FAA’s ERAM takes off
The Federal Aviation Administration appears to be making progress on the implementation of the NextGen air traffic control system with the announcement of the En Route Automation Modernization (ERAM). In a speech at Ronald Reagan Washington National Airport, FAA Administrator Michael Huerta announced that the ERAM is functioning in 20 high-altitude air traffic control centers where it has been installed.
ERAM is considered a major pillar of the NextGen project -- which seeks to modernize the FAA’s 40-year-old, hard-wired airspace management system and move it to a more IP-network-centric model -- because it drives the display screens used by air traffic controllers to safely manage and separate aircraft. Described by Huerta as providing “a big boost in technological horsepower over the system it replaces,” ERAM uses two million lines of computer code to process data regarding aircraft identity, altitude, speed and flight path.

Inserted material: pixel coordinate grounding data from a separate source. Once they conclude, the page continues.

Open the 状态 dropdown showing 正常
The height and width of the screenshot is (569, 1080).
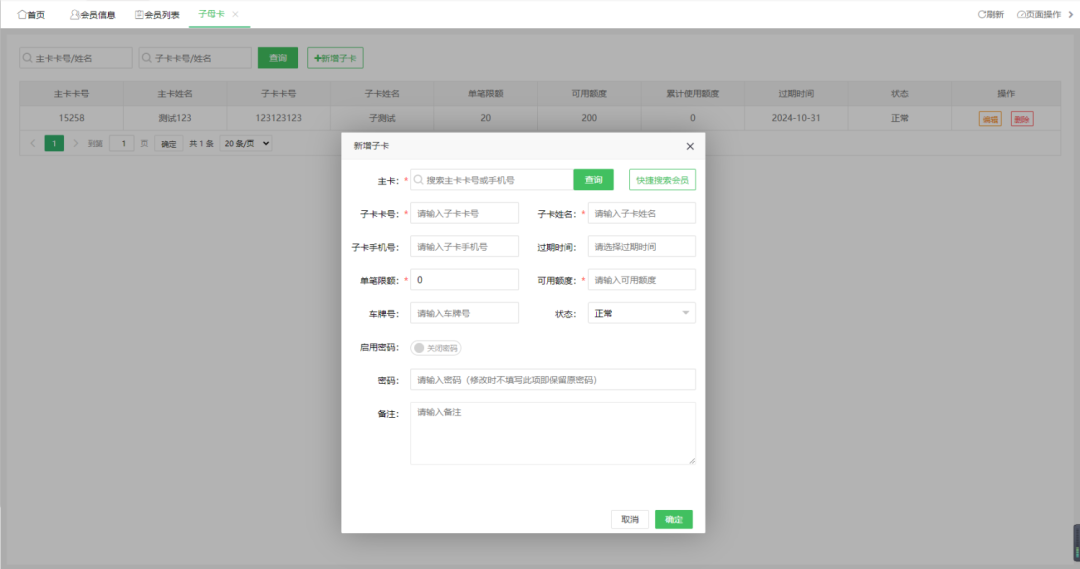(x=641, y=313)

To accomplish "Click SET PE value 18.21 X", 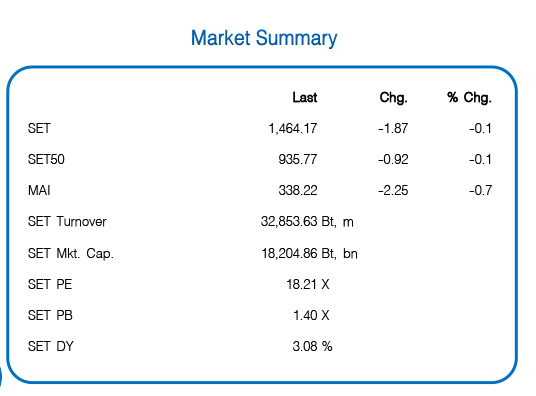I will tap(308, 285).
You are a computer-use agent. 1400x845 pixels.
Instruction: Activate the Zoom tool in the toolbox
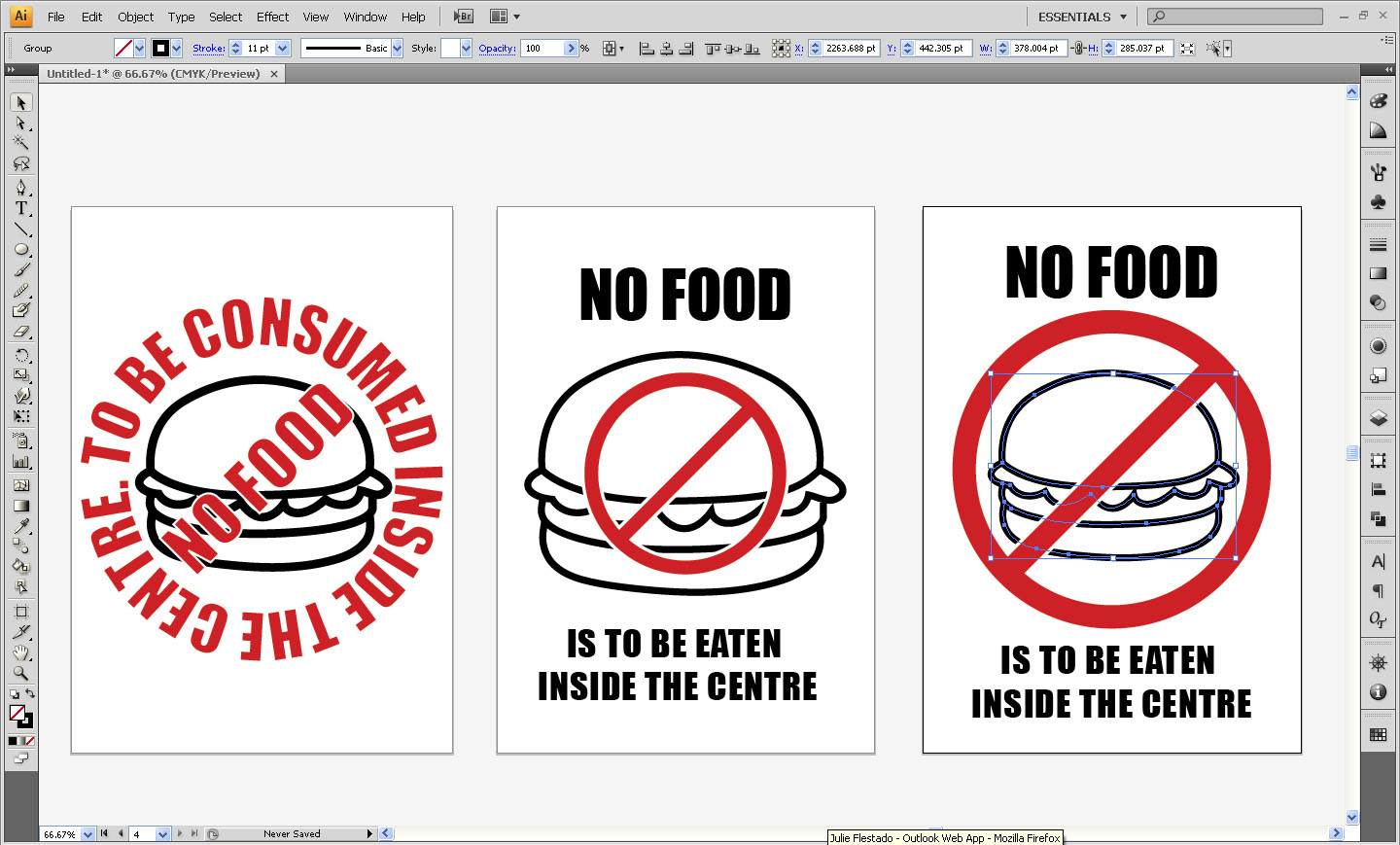coord(21,673)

In accordance with NextGen’s greater goal of connecting networks, ERAM is also designed to operate with other critical FAA technologies slated for NextGen implementation, such as Performance Based Navigation, which lets controllers and flight crews to know exactly when to reduce the thrust on aircraft, and Automatic Dependent Surveillance-Broadcast, in which an aircraft determines its position from satellite-based information then broadcasts that data, enabling it to be tracked. Additionally, ERAM’s integration into communications systems will enable direct-link communication, similar to text messaging, while eliminating voice communication.
“With ERAM in place, the FAA has fulfilled an important commitment in modernizing the nation’s NextGen air traffic control system,” Huerta said.